**WRITTEN EXERCISE**
Quote the listing word for word, from the line containing "Screen dimensions: 797x544" through the line containing "will (x=28, y=41).", and nothing else.

**EXERCISE MATERIALS**
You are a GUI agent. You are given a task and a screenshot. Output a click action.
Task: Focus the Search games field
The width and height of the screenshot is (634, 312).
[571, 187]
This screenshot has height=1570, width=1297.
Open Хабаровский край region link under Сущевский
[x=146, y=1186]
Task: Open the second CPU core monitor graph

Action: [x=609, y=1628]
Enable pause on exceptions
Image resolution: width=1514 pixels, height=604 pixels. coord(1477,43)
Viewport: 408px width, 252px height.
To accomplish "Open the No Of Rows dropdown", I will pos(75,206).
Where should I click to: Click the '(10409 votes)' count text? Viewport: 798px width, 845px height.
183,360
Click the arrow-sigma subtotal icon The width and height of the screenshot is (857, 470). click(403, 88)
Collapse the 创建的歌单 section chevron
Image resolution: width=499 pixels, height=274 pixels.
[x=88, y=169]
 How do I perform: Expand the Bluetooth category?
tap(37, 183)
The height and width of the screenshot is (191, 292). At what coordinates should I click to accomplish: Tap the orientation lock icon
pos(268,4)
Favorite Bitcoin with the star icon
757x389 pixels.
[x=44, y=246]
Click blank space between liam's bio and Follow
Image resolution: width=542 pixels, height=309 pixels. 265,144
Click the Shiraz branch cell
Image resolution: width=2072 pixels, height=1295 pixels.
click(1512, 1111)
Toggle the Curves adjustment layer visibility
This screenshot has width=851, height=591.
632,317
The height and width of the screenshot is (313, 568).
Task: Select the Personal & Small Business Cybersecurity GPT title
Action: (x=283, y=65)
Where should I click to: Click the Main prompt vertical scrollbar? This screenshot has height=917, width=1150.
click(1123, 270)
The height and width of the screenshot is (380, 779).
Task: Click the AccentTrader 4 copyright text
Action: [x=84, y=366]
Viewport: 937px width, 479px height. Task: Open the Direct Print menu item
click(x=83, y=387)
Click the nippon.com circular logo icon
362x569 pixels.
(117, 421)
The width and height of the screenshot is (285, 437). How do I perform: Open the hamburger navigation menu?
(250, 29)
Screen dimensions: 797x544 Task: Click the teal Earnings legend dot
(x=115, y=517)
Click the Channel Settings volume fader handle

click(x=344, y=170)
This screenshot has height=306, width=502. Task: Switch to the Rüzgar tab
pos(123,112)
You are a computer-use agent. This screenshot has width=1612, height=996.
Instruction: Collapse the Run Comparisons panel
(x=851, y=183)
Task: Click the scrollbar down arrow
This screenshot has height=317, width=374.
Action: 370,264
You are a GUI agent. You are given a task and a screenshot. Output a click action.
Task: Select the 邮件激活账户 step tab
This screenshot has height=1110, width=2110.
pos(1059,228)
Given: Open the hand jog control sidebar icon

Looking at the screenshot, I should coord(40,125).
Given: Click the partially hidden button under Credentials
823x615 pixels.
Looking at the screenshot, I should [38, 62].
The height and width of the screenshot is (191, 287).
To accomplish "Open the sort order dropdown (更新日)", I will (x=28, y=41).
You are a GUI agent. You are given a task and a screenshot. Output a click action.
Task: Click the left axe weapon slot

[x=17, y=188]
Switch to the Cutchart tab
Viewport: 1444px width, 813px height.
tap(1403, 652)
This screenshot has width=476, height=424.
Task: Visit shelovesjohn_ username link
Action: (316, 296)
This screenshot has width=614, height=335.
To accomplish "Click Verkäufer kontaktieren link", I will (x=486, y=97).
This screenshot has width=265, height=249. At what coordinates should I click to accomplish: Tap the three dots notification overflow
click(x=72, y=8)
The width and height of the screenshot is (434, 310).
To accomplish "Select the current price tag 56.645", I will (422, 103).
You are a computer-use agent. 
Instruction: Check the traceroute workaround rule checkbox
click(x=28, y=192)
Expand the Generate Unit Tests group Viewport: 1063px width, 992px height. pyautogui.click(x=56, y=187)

**WORKED SOLUTION**
Screen dimensions: 797x544 Task: Click the teal Earnings legend dot
(x=115, y=517)
Click the Channel Settings volume fader handle

click(x=344, y=170)
This screenshot has height=306, width=502. Task: Switch to the Rüzgar tab
pos(123,112)
You are a computer-use agent. This screenshot has width=1612, height=996.
Instruction: Collapse the Run Comparisons panel
(x=851, y=183)
Task: Click the scrollbar down arrow
This screenshot has height=317, width=374.
Action: 370,264
You are a GUI agent. You are given a task and a screenshot. Output a click action.
Task: Select the 邮件激活账户 step tab
This screenshot has height=1110, width=2110.
pos(1059,228)
Given: Open the hand jog control sidebar icon

Looking at the screenshot, I should coord(40,125).
Given: Click the partially hidden button under Credentials
823x615 pixels.
Looking at the screenshot, I should [38, 62].
The height and width of the screenshot is (191, 287).
To accomplish "Open the sort order dropdown (更新日)", I will (x=28, y=41).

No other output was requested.